Small slightly loaded example. Try it yourself on any body of text: I just
typed your title on Dvorak and QWERTY layouts. The top line are the keys that
are on the home row of each, so fingers don't have to move to type them. The
second are those you have to move for. Ignores shift.

"debunking dvorak vs qwerty myths at reason.com"

Dvorak: (home row first)

deunindoasetthsateasono

bkgvrkvqwrymyr.cm

So in this contrived example, the home row has slightly more letters on it
than other rows.

QWERTY: (home row first)

dkdakshsaas

ebuninvorvmyttreon.com

Here, the home row has far fewer of the letters required, so _most_ of the
time you have to move your fingers. Oh, _and_ I removed QWERTY because it was
just unfair. Even if you remove the 'reason.com', Dvorak is more efficient. So
try it yourself for a few sentences.

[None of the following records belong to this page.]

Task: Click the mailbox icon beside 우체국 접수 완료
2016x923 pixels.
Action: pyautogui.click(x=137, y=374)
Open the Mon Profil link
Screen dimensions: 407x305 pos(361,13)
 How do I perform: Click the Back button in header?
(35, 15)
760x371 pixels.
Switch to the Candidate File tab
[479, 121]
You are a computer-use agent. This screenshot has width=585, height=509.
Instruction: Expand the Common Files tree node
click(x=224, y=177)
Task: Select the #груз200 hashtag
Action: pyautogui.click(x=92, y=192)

I suggest you'll find Dvorak has far less
finger movement in most cases. Maybe someone will code up a test, scanning HN
for home row keys :)

Is it for everyone? No. Like Sarah Palin, everyone has a different opinion. If
you're happy with QWERTY, use it - there are generally far better things to
learn about. Out of 4 friends who tried Dvorak, two of us kept it. I use
Programmer Dvorak because it makes coding nicer, but that's even more hassle.

------
dylanz
I had bad RSI, then took a couple weeks, and switched to Dvorak (it took a bit
longer to get proficient in Vim again though). Anyhow, RSI problems were gone,
and never returned.

So, regardless of any debunking myths, it prevented my pain from ever coming
back again.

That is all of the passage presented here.